Ultimately, I think this question is probably as important as the question about whether a computer can beat a Grand Master at Chess or Go (not just yet they are still only at the level of advanced amateur), or Old Maid come to that. Does it matter and if we are confused by that idea, why?
One of the things that beguiles us is the speed and complexity with which computers do things. Alvy Ray Smith in his terrific The Biography of the Pixel keeps returning to the impact of Moore’s Law: “Anything good about computers gets better by an order of magnitude every five years.” Great though the advances in computer graphics were, they often had to wait for Moore’s Law to deliver computers fast enough and capable enough to calculate the images. He charts the earliest electronic pixel to Toy Story explaining that a lot of the magic of the technical production of the Pixar films is down to being able to perform an enormous number of calculations to construct a single frame of the film in a reasonable time.
The impact of Moore’s Law on the development of computer graphics is so profound that the results are magical. Apparently. The complexity of the computation that goes into every frame so far beyond our intuitive understanding that Arthur C. Clarke’s Third Law applies: “Any sufficiently advanced technology is indistinguishable from magic.”
And so, it is with AI. Deep down the sum of the computation is, in principle, straightforward (regression), but it is wrapped so up in many layers of complexity with Neural Networks et al as to become opaque to the point that even the designers of the AI systems don’t fully understand why they produces the output that they do.

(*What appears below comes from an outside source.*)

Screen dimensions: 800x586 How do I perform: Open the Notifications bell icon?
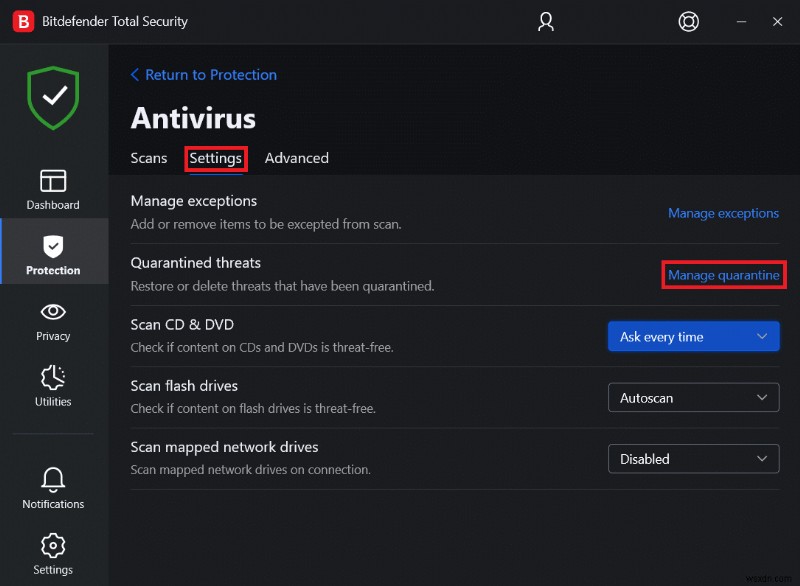[53, 487]
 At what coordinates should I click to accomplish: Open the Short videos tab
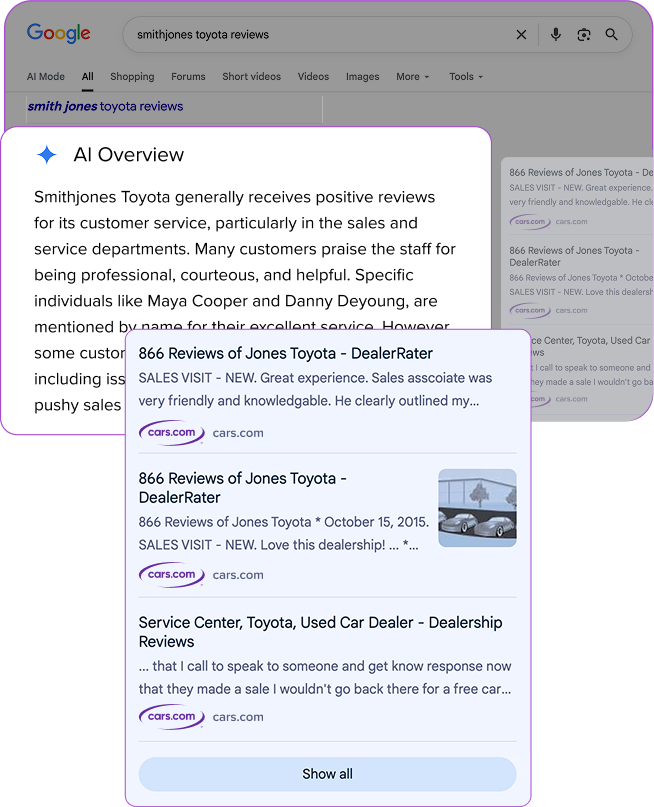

Summary: it appears to be intelligent, and we don’t understand it. Magic, huh?
Not that the likes of ChatGPT do, always, appear intelligent.
This is no longer about ‘intelligence’ which the OED defines as “The faculty of understanding”, it is more about what we consider to be human.
Are we confused that displaying intelligent behaviour in some way makes an AI human? Do we really believe it can feel emotions? Can it be creative (next post)? Could it love? Could it be evil? Or, if it looks like it is displaying emotions, is that the same as feeling them? After all, we cannot experience each other’s emotions, so maybe, like the Turing test and intelligence, it is equivalent.
AIs are probably already a part of your everyday life, even if you don’t realise it. They are going to play an even bigger role going forward. I think soon we will get over the fact that computer software has mastered natural language just as we did with Chess. Instead, we’ll come up with some new language to differentiate between human intelligence and AI intelligence, or lack of it.
I’m known for my bad puns, but ChatGPT just produced this poodle joke for me:
Why did the poodle start a band?
Because it had perfect “pooch”!
I said that that was a rotten pun, how about a Border Terrier joke?
Why did the border terrier bring a ladder to the library?
Because it wanted to reach the “paw”-some books on the top shelf!